5. Go to http://www.liquidlogickayaks.com/products/mantaray.html. That's what I'm waiting for in a 12ft. variety. It will probably be another month. There's a cool video on how to install and why have an anchor trolly on there.
6. All depends, though F&C said that one gets seasick much easier if anchored. Makes sense to me.

Hey, on a separate note, I think I'll finally get to fish next weekend (after July 4th). Will you be out there? We're planning a trip, but some of us might be bringing family as well. Hope to catch up w/ you then.

Thanks,
Chump


----------



## fingersandclaws (Oct 17, 2005)

e-mag said:


> i always carry my castnets 1/4" and 3/8".


One of these days we need to meet up and you can teach me how to throw one . . . shoot, I can't get mine to open even on dry land


----------



## BubbaBlue (May 11, 2004)

fingersandclaws said:


> One of these days we need to meet up and you can teach me how to throw one . . . shoot, I can't get mine to open even on dry land


F&C, 
If we are ever on the same beach, remind me and I'll give ya a lesson. I aways have mine with me.  
.


----------



## fingersandclaws (Oct 17, 2005)

Thanks BB!!! I think I've met and/or fished with most of the MD "regulars" . . . but your quite elusive . . . kinda like my first keeper striper of 2007


----------



## Railroader (Apr 13, 2005)

cygnus-x1 said:


> 1) Since space is limited on the yak do most of you fish with Arties, Bait, or both?
> 
> 2) Do you find yourself limited in the amount of fresh bait you can carry?
> 
> ...


1) Artificials, 99% of the time. I usually carry a sandwich bag with some salted shrimp, though. Mostly just to have some "real" bait with me, but I seldom use it. I don't mess with live bait in the 'yak.

2) No because I don't bother..

3) I don't keep fish, but DO NOT hang them on a stringer over the side. You become a big topwater plug. Use a soft sided cooler.

4) I don't anchor up. 

5) An anchor trolley is a loop of rope and a pulley at each end of your yak...allows you to anchor off one end or the other, instead of the side.
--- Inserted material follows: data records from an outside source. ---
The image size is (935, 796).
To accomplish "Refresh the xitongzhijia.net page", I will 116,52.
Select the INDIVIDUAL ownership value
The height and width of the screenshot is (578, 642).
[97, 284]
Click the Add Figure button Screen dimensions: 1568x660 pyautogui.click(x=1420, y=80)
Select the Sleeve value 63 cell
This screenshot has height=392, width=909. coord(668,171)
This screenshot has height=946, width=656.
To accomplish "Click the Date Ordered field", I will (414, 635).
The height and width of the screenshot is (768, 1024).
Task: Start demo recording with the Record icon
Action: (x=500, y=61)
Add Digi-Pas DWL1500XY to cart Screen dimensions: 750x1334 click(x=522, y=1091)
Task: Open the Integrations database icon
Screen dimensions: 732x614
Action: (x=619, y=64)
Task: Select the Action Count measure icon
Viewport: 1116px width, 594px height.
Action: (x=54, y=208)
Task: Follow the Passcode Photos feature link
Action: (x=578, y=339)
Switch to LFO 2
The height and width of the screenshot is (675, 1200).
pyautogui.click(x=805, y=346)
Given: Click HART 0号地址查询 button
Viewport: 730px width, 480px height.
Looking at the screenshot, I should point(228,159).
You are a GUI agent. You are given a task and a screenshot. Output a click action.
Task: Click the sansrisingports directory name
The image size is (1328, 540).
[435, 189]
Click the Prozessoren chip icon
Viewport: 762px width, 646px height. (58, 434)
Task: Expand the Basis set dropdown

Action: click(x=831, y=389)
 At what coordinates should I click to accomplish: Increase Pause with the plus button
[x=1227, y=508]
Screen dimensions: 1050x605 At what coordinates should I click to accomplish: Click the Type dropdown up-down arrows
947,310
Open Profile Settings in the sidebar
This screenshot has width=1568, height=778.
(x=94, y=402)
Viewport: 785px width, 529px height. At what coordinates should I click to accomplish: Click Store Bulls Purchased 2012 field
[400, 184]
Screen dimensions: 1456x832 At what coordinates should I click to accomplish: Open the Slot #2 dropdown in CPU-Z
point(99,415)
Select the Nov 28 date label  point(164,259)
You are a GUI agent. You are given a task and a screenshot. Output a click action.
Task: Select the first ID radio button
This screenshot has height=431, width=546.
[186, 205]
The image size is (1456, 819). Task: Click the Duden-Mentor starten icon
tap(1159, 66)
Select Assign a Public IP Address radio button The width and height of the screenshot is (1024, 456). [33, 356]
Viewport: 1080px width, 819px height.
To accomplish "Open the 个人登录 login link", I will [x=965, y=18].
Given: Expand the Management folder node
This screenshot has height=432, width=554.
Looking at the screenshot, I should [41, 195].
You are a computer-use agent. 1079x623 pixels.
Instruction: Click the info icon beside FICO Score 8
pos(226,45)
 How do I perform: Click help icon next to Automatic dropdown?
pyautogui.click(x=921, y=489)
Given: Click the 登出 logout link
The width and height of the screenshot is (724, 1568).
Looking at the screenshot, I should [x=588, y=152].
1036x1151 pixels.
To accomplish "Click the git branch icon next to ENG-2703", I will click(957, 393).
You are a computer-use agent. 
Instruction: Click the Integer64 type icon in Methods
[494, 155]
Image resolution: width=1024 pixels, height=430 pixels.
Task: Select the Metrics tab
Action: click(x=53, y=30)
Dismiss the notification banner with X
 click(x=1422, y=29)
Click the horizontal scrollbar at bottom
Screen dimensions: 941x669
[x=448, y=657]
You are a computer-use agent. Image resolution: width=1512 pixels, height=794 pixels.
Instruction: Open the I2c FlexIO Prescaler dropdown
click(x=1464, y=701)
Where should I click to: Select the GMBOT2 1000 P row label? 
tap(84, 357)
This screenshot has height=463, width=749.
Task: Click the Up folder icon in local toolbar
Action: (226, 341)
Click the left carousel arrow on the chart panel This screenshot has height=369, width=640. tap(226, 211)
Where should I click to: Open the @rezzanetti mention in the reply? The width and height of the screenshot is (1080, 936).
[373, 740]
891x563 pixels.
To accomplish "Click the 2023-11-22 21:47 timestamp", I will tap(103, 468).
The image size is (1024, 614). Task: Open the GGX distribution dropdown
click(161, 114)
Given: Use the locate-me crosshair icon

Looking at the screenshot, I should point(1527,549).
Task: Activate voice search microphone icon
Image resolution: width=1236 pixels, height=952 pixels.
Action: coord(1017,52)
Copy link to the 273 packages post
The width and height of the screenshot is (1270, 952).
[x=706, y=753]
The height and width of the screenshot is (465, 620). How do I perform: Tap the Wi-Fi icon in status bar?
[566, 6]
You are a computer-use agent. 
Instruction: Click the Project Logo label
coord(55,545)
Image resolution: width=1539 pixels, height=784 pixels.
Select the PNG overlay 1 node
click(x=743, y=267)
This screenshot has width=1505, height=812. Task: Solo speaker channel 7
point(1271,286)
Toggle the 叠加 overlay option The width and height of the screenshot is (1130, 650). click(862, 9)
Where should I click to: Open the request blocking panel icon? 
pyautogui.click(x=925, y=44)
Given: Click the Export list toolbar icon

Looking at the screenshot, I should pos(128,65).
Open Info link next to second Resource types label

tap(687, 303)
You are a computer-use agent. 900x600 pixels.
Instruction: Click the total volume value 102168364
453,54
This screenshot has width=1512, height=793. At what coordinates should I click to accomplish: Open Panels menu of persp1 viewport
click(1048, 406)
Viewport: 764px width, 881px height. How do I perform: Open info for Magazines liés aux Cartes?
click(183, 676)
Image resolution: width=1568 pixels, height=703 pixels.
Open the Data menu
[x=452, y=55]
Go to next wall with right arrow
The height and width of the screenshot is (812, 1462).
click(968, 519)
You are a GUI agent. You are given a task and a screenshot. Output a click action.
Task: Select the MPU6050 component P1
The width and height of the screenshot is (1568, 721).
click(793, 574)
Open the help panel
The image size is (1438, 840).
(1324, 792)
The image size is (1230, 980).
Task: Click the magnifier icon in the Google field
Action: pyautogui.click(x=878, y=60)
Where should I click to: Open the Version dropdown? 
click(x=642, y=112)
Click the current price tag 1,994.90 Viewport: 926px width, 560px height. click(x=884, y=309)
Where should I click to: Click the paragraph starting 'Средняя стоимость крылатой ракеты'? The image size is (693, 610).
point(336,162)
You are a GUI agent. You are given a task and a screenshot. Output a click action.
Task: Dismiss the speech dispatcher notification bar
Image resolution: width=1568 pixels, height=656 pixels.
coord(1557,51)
More stable.

6) see number 4


----------



## Mullet Wrangler (Jul 4, 2003)

1) Artificials, 100% of the time.

2) N/A

3) I'm strictly catch and release.

4) I use a 3lb claw anchor. I have 25' of light twine on it. I don't think I've ever used more than 5' yet.

5) Answered by others.

6) Both. I usually drift until I find action, then I anchor up.


----------



## Rockstar (Jun 23, 2004)

cygnus-x1 said:


> 1) Since space is limited on the yak do most of you fish with Arties, Bait, or both?
> 
> 2) Do you find yourself limited in the amount of fresh bait you can carry?
> 
> ...


1) I fish mostly artificials, but haven't run into any storage issues using bait... alot of guys create bait tubes with perforated PVC and caps to hang over the side for live bait... 

2) Not yet

3) I keep a fairly large soft-sided cooler in the crate... I haven't had any issues keeping fish under 24". If you keep alot of fish, Creative Feathers have a large fish big that mounts to the bow or stern of the kayak.

4) I use the 2.2lb. claw anchor http://www.boatersland.com/lewclaw.html it holds much better than those folding style anchors.

5) I think the anchor trolley is one of the most important items you can install on your kayak. http://www.kayakfishingstuff.com/articles_view.asp?Kayak_Articles=54

6) I find myself doing alot more wadefishing and drifting now, but use the anchor enough to make it worth having.

If you're considering buying a kayak, I suggest buying it without all the bells and whistles... paddle it until you're comfortable moving around and righting it... then rig it up with what is comfortable for you.


----------



## fingersandclaws (Oct 17, 2005)

Speaking of anchors, when rigging, make sure to tie your line to the BOTTOM of the anchor (closest to the folding arms). Then, loop it back up, and tie the line with some 15lb. test mono (or something like it) back to the shaft of the anchor. Why you ask?

You anchor at your hole. You have a great day of fishing. You go to pull up your anchor, and your stuck, The more you pull, the deeper it gets jammed, and your risking falling over the side. By tying it to the bottom, and looping back up, you can make a quick snap, break the 15lb. test, and when you pull, your actually pulling the back of the anchor out of the jam. Hope this makes sense.


----------